● Task requirements:
Search the entries below for the word "Términos" and copy each line that has it.

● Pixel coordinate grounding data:
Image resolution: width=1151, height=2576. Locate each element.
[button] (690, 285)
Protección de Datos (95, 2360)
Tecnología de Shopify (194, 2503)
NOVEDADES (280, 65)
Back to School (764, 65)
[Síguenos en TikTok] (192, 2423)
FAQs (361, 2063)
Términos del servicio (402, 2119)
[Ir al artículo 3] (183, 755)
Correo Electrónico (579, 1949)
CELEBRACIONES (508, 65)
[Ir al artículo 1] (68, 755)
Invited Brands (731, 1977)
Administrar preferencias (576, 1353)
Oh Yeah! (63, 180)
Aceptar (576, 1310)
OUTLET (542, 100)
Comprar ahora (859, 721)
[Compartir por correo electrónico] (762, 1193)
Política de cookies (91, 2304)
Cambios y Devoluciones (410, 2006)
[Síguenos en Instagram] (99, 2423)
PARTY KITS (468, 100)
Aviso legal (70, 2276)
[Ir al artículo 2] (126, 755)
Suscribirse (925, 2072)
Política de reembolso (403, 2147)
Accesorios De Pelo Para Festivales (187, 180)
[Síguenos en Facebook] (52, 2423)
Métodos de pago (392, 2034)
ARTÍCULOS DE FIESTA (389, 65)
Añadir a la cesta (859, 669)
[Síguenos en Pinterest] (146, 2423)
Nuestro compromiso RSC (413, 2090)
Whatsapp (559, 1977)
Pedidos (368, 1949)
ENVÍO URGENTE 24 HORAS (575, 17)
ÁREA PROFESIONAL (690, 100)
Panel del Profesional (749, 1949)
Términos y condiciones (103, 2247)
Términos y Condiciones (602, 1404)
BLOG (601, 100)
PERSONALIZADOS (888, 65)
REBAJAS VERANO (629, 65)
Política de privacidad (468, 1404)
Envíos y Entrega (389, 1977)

● The answer:
Términos del servicio (402, 2119)
Términos y condiciones (103, 2247)
Términos y Condiciones (602, 1404)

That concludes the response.